[This post was originally written in March 2016, but published only later]


This is not a “How” to get started with Go post. This post chronicles my attempts, and reasons to get started with go.

Why

I am fascinated with the hugo static site generator tool. I am in a process to migrate one of my blogs to hugo (But it is too soon.)

While reading thru the hugo documentation, I came across hugo-gallery. But unlike hugo itself, hugo-gallery is available only as source code.1

Since I have been considering (but putting off) installing go locally, this seemed like a good excuse to do so.

Installing via brew

Official document does not mention/recommend brew install, but brew is such a nice tool, I almost do not want to install any mac software without it.

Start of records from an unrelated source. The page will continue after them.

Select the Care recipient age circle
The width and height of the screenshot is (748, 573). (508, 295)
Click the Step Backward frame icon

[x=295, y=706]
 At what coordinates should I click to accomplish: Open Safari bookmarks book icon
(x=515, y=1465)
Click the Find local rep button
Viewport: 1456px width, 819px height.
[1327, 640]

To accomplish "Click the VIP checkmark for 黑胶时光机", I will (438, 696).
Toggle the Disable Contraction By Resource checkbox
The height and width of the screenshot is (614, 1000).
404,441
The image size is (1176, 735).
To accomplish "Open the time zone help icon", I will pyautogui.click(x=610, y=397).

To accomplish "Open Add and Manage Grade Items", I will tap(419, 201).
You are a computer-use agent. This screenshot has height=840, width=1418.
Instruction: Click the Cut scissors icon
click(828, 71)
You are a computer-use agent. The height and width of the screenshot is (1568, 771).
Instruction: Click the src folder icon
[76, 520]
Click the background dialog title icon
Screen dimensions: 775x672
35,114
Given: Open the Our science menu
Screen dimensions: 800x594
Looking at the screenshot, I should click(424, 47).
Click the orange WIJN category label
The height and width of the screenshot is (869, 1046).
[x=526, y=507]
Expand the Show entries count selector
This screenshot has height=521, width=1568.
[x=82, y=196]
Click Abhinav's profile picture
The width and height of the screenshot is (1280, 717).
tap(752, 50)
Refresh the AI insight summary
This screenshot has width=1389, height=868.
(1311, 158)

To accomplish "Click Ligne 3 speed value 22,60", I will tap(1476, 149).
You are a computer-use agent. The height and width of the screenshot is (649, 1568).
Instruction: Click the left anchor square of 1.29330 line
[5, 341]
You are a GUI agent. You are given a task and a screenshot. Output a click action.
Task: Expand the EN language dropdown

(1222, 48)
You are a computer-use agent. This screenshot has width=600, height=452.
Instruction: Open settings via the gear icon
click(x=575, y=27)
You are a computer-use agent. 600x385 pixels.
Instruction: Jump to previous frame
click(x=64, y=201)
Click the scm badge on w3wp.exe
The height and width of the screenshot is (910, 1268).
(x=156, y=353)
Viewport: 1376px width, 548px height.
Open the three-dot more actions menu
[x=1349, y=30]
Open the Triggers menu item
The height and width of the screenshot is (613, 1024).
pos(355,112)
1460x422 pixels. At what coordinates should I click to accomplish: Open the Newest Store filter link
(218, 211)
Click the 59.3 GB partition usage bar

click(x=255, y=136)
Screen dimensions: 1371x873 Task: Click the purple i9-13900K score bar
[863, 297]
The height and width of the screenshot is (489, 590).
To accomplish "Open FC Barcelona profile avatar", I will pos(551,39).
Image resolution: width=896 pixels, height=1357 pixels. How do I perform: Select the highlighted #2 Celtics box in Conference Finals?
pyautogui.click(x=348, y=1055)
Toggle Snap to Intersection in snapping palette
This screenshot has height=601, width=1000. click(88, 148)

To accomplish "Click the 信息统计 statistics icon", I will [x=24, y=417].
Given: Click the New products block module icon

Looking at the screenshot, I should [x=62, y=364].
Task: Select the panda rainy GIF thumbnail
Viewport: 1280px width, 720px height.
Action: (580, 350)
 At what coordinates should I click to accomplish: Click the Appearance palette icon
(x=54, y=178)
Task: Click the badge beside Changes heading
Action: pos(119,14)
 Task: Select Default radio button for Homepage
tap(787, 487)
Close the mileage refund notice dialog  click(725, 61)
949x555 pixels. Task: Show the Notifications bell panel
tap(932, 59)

Since I chose the path different from what is officially recommended, there was an opportunity to “learn” I wanted to install go tour locally, but it won't work. But I wasn't the first or only one to have this problem. Also it is usually “shoot first, read documentation” attitude that causes the problem.

All I had to do was set the GOPATH variable. (and go get the gotour.)

BTW, one more deviation from the documentation, the way to invoke is not go tool tour as the official document recommends. (But after so many years, I know that usually documents grow “out dated” after a while.)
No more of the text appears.